É recente a discussão sobre a obrigação dos pais de prestarem afeto e amor a seus filhos. Seria isso uma obrigação dos pais? A ausência de tal sentimento, sob a análise de psicólogos, acarreta uma série de problemas aos filhos.
A ausência dos pais, não preocupados em prover as necessidades emocionais de filhos, se deve, em muitos casos, à constituição de uma segunda família. É comum o afastamento dos pais de seus filhos por influência de uma segunda esposa.
A legislação brasileira prevê o direito dos pais de visitarem seus filhos. O que se discute é se isso é também um dever. Vendo a questão sob a ótica do filho, é patente que tem o direito de estar na companhia de seus pais, atendendo a um desejo de se manter em contato com eles.
É neste ponto que acontecem alguns questionamentos. Os pais estariam obrigados a indenizar seus filhos por não prestarem assistência emocional a eles? A ausência de afeto, assim como a ausência da prestação de alimentos, pode trazer punição aos pais?
Recente decisão proferida em primeira instância na cidade de Ribeirão Preto, interior de São Paulo, condenou pai à multa de R$ 75,00 por dia de visita à sua filha em que não comparecesse.
Se a obrigação de visitar a filha foi reconhecida reconhece-se também os malefícios dessa ausência. E a ocorrência de danos morais gera o dever de indenizar.
Em 2003, em Capão da Canoa (RS), um pai foi condenado a pagar 200 salários mínimos à sua filha por tê-la abandonado afetivamente após a separação do casal. Em 2004, em São Paulo, pai foi condenado a pagar R$ 50 mil de indenização, pois uma perícia técnica apurou que o abandono afetivo causara um conflito de identidade em sua filha.
Militantes do Direito de Família chegam a alegar que se o pai cumpre com suas obrigações no que diz respeito ao pagamento da pensão alimentícia está cumprindo com suas obrigações, inclusive as “lacunas sentimentais”. Porém, doutrinadores recomendam cautela nas decisões “especialmente para não transformar as relações familiares em vindita ou em jogo de interesses econômicos”.
O assunto possibilita o conflito entre o racional e o emocional. Todos os envolvidos nessa área são acometidos uma hora ou outra, pela ação do coração muitas vezes contrapondo a interpretação da lei.
Se considerarmos que os filhos têm o direito de gozar da companhia de seus pais, a ausência disso é violação a um direito e que traz conseqüências psicológicas. Aos pais não cabe apenas sustentar os seus filhos com assistência financeira, através da pensão alimentícia. Essa é apenas uma de suas funções. Os filhos não precisam apenas estar alimentados, matriculados em escola, participar de atividades extracurriculares e jogar futebol ou brincar de boneca. Precisam também ser alimentados psicológica e afetivamente.
Porém, não podemos ignorar o fato de que muitas mães inibem essa visitação e que os pais são afastados do convívio com seus filhos. Já ouvi de pais que simplesmente “desistiriam” de seus filhos. Abririam mão deles de tanto lutar pela visitação contra a mãe que usava do expediente de dificultar os encontros entre pai e filhos como forma de obter o pagamento da pensão alimentícia.
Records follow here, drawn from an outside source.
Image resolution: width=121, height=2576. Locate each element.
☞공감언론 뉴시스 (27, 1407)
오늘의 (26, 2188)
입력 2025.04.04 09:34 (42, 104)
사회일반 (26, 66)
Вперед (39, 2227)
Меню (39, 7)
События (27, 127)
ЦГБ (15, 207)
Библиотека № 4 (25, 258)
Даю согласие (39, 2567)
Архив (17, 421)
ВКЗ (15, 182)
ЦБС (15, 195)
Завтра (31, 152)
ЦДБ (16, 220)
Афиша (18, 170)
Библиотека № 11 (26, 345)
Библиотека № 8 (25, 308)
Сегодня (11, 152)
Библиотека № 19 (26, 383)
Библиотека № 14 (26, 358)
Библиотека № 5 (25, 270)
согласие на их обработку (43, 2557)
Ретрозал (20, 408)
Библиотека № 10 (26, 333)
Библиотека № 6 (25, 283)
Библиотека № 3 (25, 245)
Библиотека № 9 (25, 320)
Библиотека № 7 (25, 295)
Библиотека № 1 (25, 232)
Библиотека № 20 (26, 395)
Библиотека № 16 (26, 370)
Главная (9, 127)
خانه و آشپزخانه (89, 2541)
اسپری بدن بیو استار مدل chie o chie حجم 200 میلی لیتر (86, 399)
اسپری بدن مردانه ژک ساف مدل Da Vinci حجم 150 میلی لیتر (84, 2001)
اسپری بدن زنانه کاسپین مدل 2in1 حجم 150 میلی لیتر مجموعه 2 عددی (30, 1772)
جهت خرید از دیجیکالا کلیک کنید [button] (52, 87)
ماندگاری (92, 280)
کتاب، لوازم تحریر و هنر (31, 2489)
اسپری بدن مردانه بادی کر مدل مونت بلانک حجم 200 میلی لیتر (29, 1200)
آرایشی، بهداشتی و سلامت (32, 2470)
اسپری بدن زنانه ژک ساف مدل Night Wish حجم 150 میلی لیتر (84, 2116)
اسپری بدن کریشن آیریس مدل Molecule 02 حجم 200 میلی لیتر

O Direito de Família muitas vezes não nos permite ser conclusivo. Não existe uma verdade única. Existem várias verdades aplicáveis aos mais variados questionamentos. Sim, existem pais que não amam seus filhos. Mas esses pais podem ser punidos por isso? Determinar que uma pessoa pague um valor a outra por não amá-la é sensato? É preciso coragem para condenar um pai por não amar seu filho, mas também é preciso coragem para condenar um filho ao desamor.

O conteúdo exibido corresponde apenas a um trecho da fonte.